> TASK TO CARRY OUT
Whenever a line contains the string "Toggle", copy it out of the entries.

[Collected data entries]
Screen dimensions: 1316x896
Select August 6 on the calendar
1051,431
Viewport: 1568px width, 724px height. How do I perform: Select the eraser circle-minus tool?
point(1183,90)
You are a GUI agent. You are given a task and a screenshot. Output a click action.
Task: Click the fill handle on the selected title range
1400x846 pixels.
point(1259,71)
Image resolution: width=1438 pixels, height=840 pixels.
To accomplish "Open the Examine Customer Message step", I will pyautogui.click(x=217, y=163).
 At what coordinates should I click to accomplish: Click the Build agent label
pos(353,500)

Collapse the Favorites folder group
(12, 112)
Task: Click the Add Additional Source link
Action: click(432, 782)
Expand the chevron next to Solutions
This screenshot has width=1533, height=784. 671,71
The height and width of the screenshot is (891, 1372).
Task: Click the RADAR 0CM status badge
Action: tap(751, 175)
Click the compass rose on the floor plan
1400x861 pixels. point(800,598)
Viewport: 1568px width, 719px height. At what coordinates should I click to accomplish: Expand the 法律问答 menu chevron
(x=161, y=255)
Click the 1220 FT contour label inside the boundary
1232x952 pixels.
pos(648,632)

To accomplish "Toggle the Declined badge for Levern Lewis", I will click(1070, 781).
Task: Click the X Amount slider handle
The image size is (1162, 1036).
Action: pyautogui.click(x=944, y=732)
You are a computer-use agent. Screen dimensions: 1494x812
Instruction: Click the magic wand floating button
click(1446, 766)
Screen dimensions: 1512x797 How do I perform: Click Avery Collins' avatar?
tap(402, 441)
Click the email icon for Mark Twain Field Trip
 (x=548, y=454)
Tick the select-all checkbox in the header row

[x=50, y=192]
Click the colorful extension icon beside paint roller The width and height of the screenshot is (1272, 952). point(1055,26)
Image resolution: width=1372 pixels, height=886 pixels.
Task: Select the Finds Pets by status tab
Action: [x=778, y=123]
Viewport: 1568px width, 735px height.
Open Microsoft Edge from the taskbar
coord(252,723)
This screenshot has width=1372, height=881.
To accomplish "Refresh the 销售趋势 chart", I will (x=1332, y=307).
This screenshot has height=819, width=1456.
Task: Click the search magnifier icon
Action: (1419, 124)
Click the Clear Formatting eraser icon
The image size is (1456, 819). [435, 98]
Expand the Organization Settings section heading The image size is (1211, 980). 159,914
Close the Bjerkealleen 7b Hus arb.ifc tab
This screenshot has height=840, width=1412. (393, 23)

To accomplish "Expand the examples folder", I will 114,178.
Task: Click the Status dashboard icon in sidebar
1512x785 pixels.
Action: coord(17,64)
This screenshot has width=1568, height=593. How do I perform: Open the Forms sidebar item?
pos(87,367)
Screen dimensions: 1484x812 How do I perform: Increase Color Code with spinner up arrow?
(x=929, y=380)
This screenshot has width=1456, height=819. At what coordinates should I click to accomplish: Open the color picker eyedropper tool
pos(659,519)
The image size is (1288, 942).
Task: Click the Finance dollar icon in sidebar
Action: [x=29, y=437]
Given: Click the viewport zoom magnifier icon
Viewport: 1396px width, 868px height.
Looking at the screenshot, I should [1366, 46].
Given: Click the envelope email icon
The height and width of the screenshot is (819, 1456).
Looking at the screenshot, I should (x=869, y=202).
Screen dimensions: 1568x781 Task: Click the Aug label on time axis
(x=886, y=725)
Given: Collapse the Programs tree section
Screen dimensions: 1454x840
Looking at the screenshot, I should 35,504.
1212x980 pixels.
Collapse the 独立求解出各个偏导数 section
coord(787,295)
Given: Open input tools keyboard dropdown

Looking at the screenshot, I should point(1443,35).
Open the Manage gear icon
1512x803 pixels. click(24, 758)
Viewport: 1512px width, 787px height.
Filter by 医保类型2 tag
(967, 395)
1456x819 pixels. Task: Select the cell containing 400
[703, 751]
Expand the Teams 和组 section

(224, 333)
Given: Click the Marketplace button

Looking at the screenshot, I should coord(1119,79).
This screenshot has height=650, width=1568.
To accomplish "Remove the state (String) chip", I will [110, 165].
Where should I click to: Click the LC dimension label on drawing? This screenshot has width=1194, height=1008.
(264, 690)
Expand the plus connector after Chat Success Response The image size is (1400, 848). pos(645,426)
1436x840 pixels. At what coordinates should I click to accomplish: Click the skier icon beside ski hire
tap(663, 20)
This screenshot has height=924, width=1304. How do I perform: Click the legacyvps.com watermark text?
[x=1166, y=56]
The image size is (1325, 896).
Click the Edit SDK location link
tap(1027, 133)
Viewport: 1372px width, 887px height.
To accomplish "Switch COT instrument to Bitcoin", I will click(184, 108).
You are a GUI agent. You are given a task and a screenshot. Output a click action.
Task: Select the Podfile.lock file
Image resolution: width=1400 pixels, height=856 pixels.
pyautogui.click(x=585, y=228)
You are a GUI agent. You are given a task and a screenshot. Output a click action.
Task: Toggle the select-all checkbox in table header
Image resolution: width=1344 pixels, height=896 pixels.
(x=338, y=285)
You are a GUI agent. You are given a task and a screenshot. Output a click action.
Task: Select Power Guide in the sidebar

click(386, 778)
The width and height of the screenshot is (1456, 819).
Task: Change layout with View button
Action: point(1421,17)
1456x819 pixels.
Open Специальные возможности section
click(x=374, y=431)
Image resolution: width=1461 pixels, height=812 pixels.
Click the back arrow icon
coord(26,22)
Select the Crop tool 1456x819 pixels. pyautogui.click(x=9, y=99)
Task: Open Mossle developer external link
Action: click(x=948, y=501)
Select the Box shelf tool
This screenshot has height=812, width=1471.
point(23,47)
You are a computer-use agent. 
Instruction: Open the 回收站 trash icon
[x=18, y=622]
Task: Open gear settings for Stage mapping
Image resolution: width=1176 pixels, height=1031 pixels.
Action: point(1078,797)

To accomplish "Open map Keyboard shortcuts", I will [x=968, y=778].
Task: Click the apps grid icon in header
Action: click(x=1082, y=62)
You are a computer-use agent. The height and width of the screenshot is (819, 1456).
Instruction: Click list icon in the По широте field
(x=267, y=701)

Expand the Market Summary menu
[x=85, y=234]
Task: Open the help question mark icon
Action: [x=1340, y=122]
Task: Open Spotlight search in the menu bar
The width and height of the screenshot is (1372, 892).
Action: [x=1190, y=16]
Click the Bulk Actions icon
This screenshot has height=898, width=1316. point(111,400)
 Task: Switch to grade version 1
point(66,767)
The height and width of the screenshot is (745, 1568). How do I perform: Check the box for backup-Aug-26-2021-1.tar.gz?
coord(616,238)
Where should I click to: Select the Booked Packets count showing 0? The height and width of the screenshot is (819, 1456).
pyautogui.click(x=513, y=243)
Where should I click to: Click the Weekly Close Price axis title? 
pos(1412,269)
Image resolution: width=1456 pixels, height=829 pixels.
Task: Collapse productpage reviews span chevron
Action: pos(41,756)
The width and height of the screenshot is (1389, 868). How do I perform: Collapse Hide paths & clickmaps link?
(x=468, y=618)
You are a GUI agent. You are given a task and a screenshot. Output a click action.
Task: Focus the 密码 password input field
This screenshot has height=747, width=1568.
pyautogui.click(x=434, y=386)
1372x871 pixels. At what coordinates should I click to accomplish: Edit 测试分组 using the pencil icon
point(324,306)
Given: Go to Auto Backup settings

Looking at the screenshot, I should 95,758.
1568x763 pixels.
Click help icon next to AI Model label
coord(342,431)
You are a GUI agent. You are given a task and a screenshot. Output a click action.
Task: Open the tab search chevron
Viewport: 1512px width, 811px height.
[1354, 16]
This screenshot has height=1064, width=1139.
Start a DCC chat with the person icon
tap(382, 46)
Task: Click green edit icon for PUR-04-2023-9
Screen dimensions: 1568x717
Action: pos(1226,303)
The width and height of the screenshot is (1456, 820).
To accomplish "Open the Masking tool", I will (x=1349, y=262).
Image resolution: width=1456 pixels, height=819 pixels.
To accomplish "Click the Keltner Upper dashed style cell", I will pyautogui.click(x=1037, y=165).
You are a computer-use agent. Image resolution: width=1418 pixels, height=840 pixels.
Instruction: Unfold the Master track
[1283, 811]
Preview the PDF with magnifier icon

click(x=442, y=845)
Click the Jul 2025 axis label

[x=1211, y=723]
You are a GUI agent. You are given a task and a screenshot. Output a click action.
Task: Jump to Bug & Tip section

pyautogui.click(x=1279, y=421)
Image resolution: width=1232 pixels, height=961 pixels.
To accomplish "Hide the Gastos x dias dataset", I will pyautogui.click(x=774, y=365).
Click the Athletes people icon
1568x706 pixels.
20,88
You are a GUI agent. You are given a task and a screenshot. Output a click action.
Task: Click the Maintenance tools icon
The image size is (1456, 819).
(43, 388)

> YOUR SOLUTION
To accomplish "Toggle the Declined badge for Levern Lewis", I will click(1070, 781).
Task: Toggle the select-all checkbox in table header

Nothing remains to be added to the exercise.